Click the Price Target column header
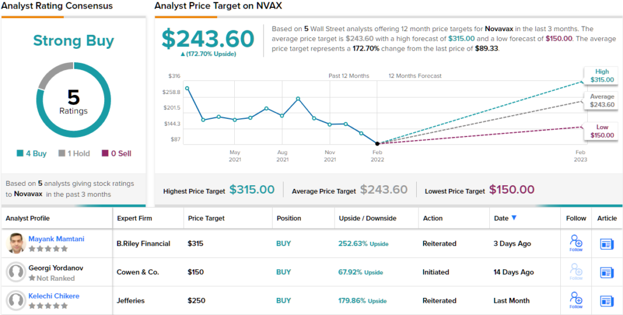623x315 pixels. [x=206, y=218]
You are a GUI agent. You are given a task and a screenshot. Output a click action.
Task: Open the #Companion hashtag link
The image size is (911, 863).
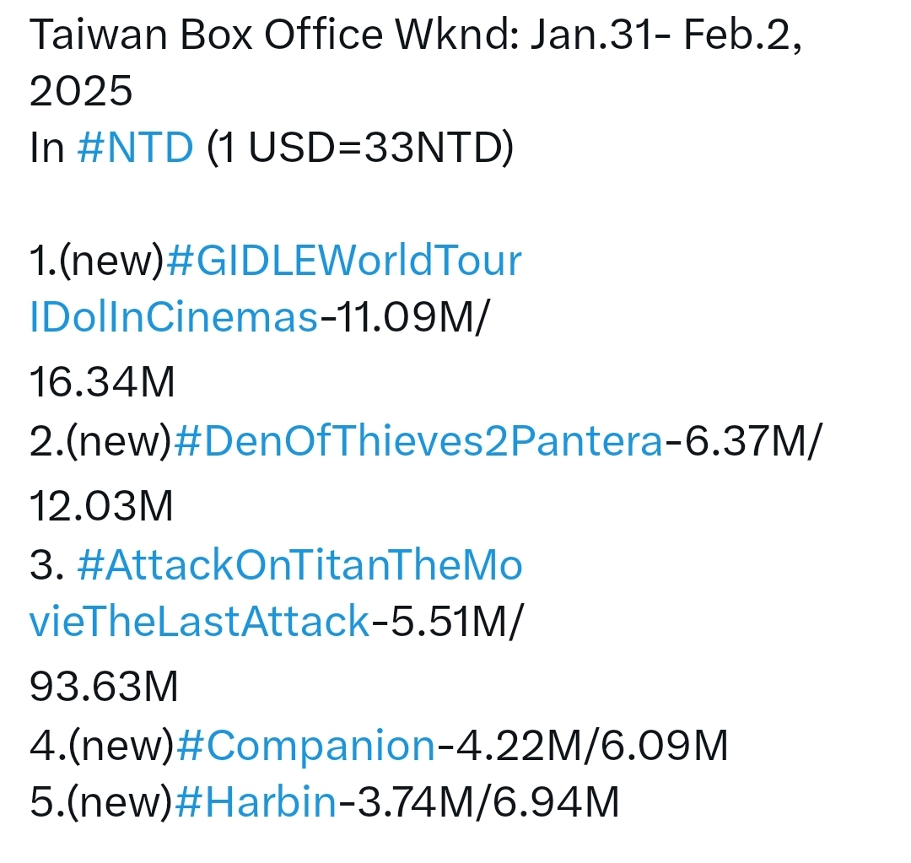[306, 746]
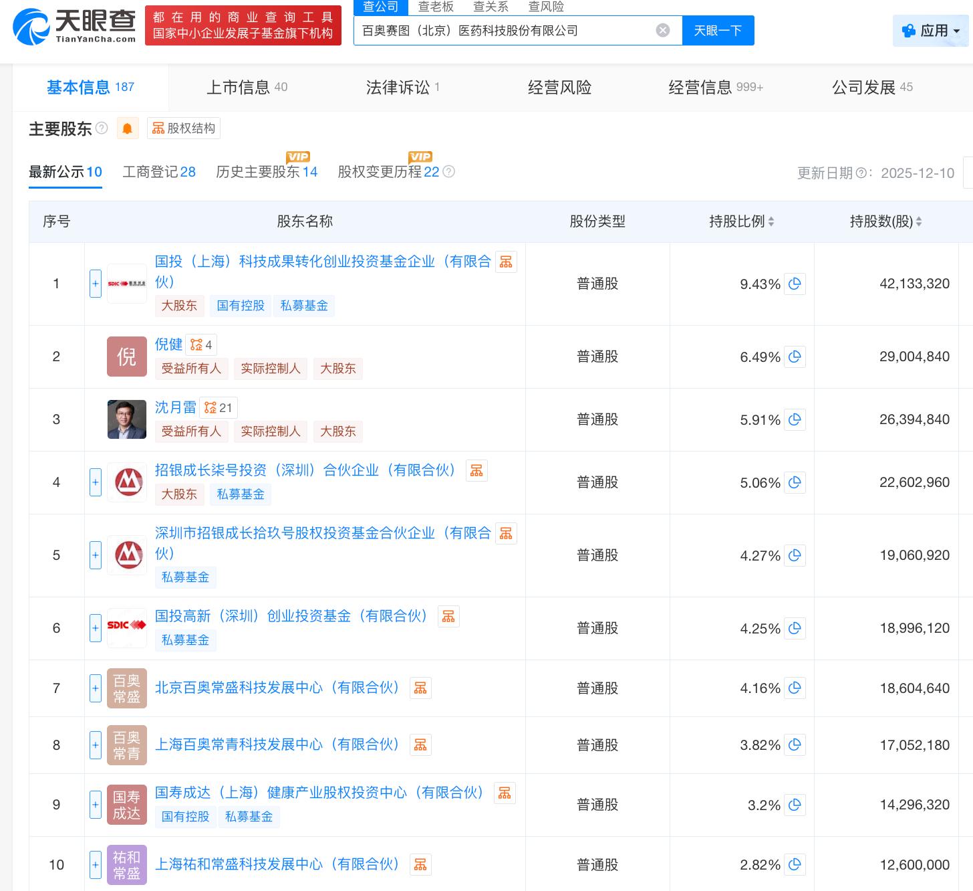Screen dimensions: 973x891
Task: Click equity structure icon next to 招银成长柒号投资
Action: (x=476, y=471)
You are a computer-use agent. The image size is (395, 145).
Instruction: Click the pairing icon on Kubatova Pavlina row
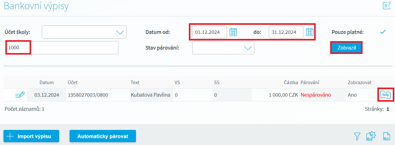click(385, 95)
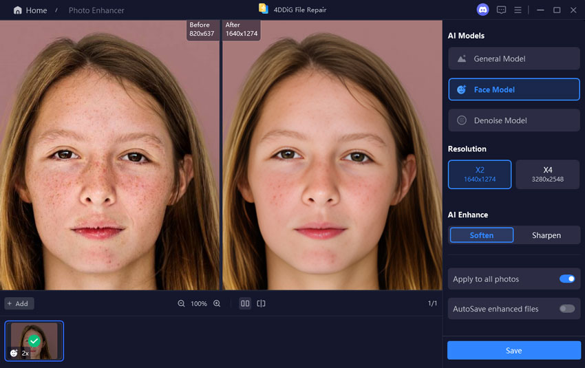
Task: Switch AI Enhance to Soften
Action: point(481,235)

* _REQUIRED ACTION_:
In transcribing the lines above, omit the images and keep all else exact.

* _TASK ANSWER_:
Click the Price Target column header
623x315 pixels. [x=206, y=218]
You are a GUI agent. You are given a task and a screenshot. Output a click action.
Task: Open the #Companion hashtag link
The image size is (911, 863).
[306, 746]
Screen dimensions: 973x891
Task: Click equity structure icon next to 招银成长柒号投资
Action: (x=476, y=471)
You are a computer-use agent. The image size is (395, 145).
Instruction: Click the pairing icon on Kubatova Pavlina row
click(385, 95)
Task: Switch AI Enhance to Soften
Action: point(481,235)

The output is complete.